L’opposition a ainsi demandé la suppression de l’une des mesures les plus controversées que contient ledit projet de loi, actuellement examiné par la Commission des finances de l’Assemblée populaire nationale (APN) et qui doit être voté prochainement en séance plénière.

Selon Ahmed Chérifi, député du Mouvement pour une société de paix (MSP) cité par TSA, la suppression de cette mesure a été demandée car elle « va sanctionner en premier lieu le consommateur qui devra payer plus cher sa voiture ». « La liste des avantages accordés aux constructeurs automobiles est longue. Le gouvernement aurait pu revoir son approche au lieu de sanctionner le consommateur qui aura à supporter une augmentation sur les prix des véhicules allant jusqu’à 20% » a expliqué, de son côté, le député du parti El-Adala Lakhdar Benkhellaf.
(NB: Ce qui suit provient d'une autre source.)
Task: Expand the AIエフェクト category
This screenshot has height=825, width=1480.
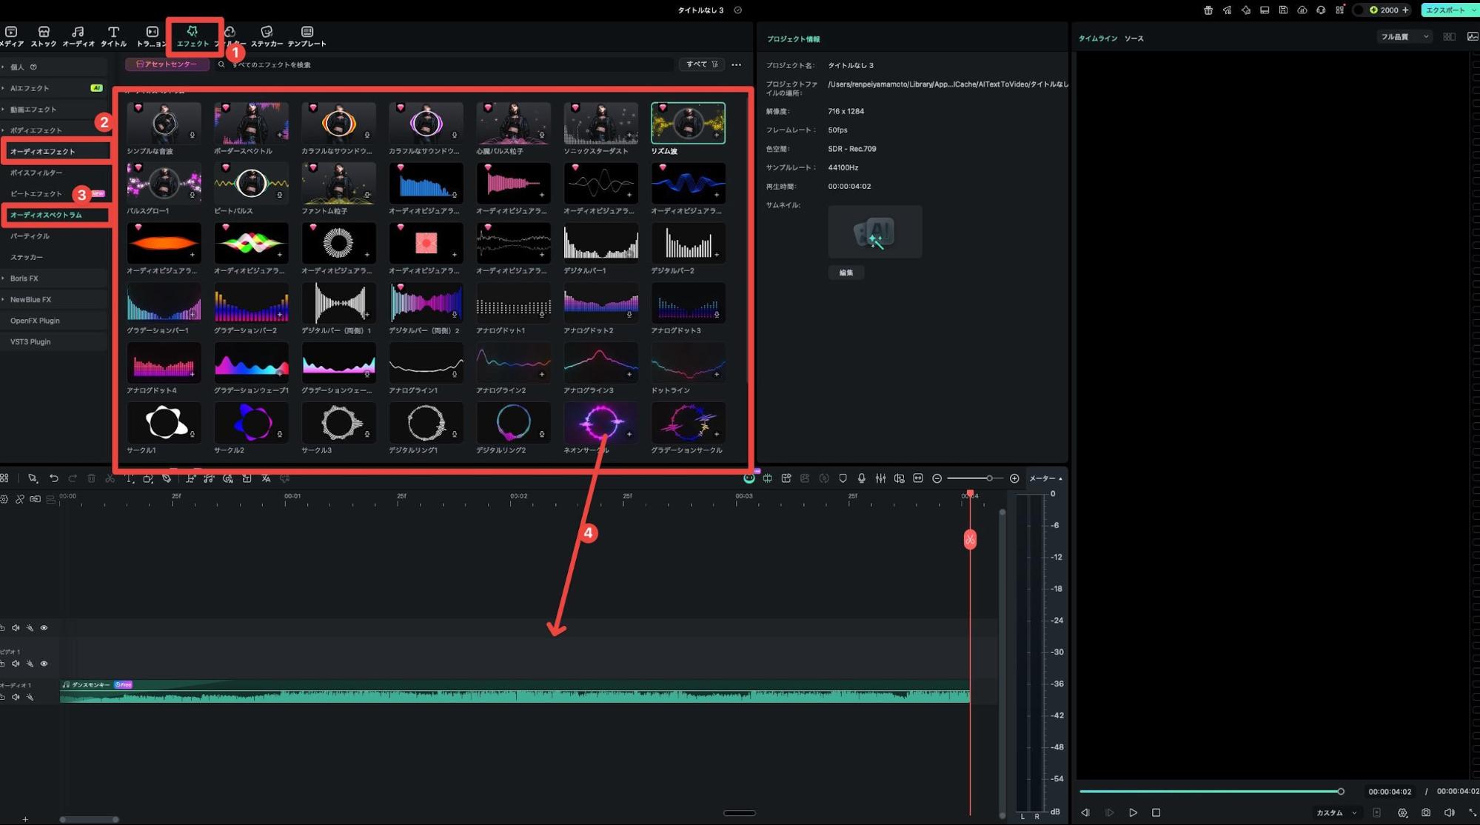Action: (30, 88)
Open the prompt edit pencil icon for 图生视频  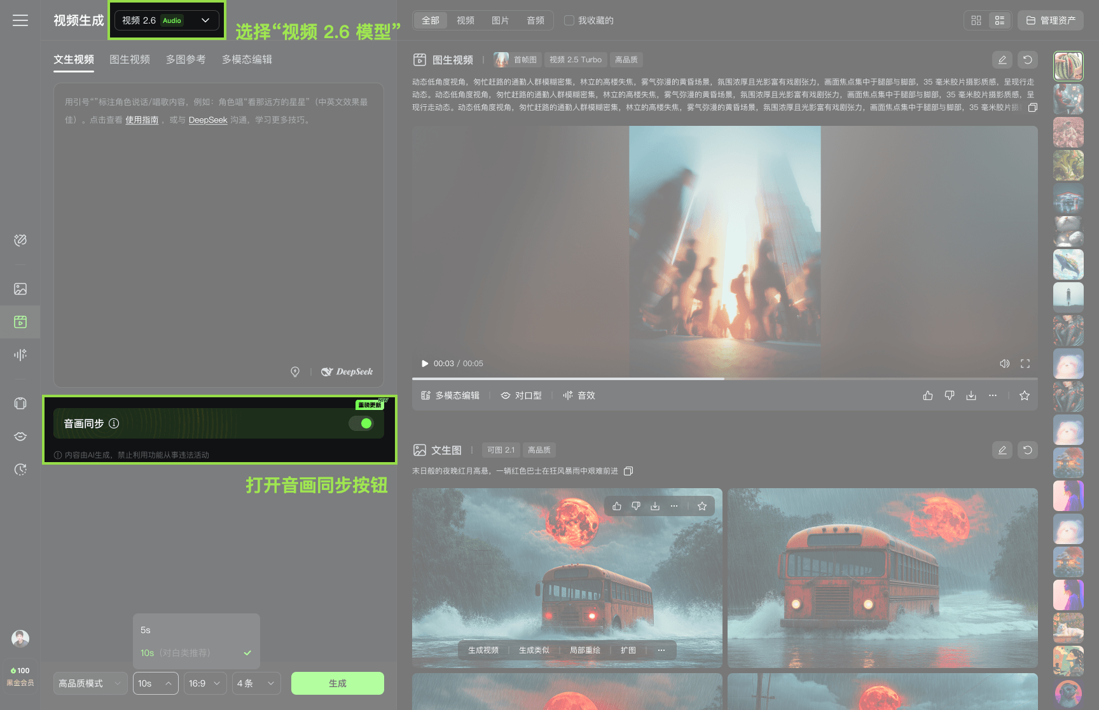(x=1002, y=59)
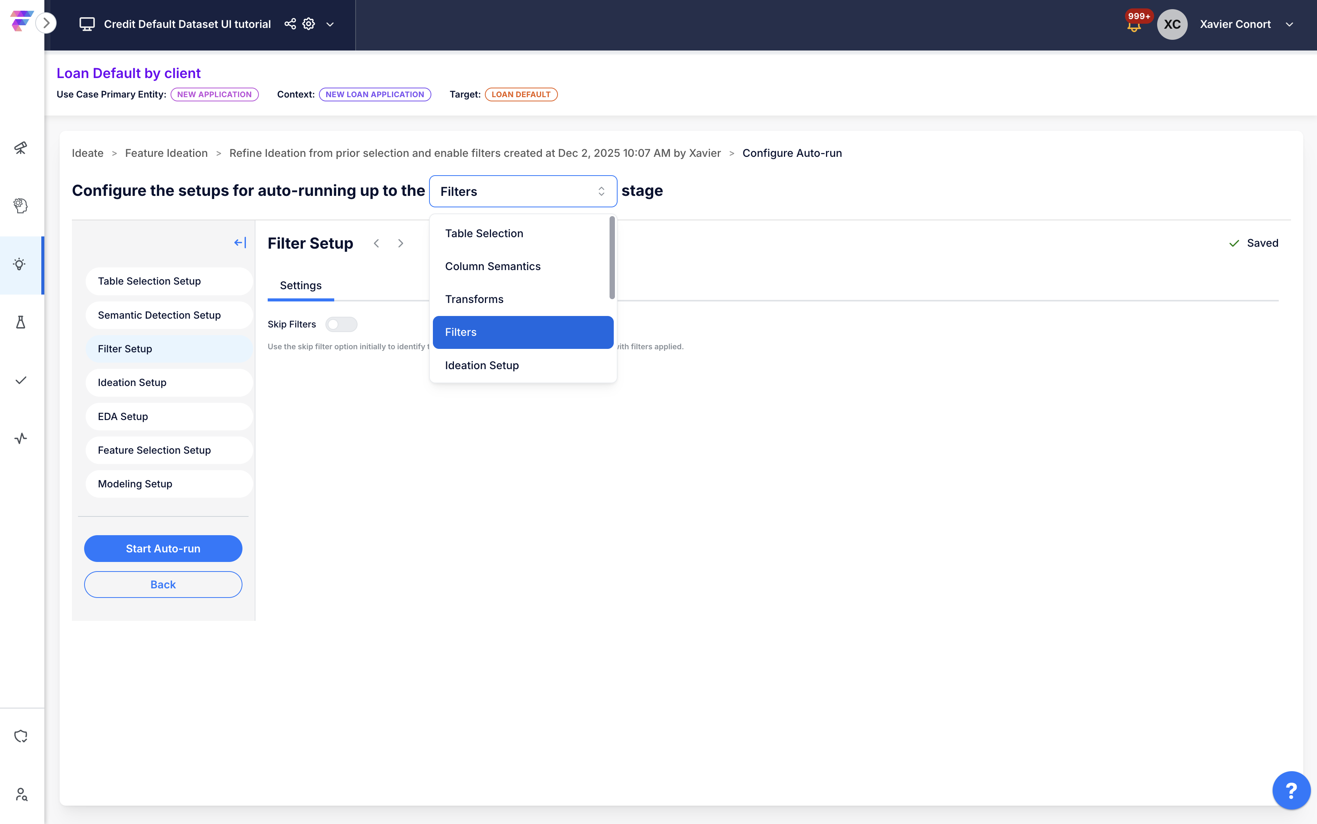Open the gear settings icon in header

pos(309,24)
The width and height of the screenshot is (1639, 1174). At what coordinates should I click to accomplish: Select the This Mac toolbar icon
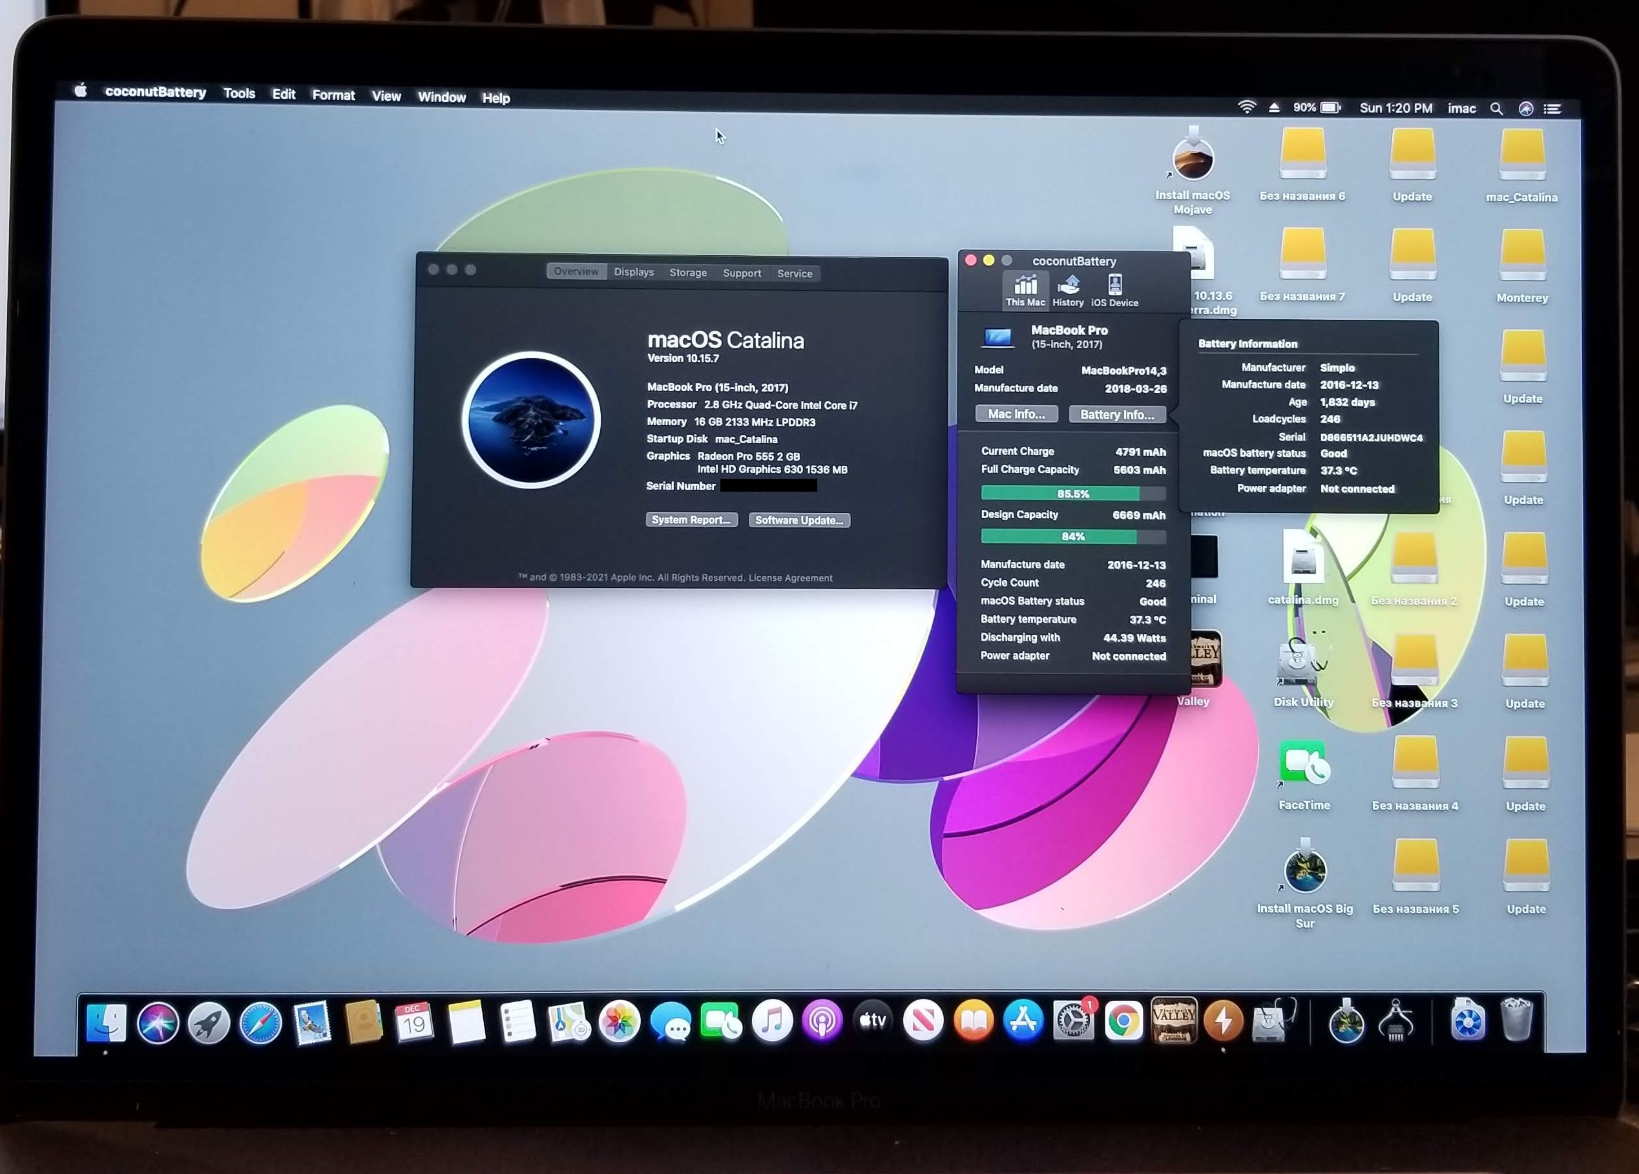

Toutefois, cette demande de l’opposition a été rejetée par la Commission financière de l’APN, qui a expliqué que l’exonération de la TVA accordée jusque-là aux usines d’assemblage automobile « n’a profité ni à l’État, ni au citoyen ». L’article 6 du projet de loi des finances complémentaire 2018 a, pour rappel, instauré la Taxe sur la valeur ajoutée (TVA) de 19% pour les constructeurs automobile qui en étaient jusque-là exonérés. Cette mesure fait notamment craindre une flambée des prix déjà jugés trop élevés des véhicules assemblés en Algérie, ce qui pourrait avoir un impact négatif sur l’avenir de cette industrie dans le pays.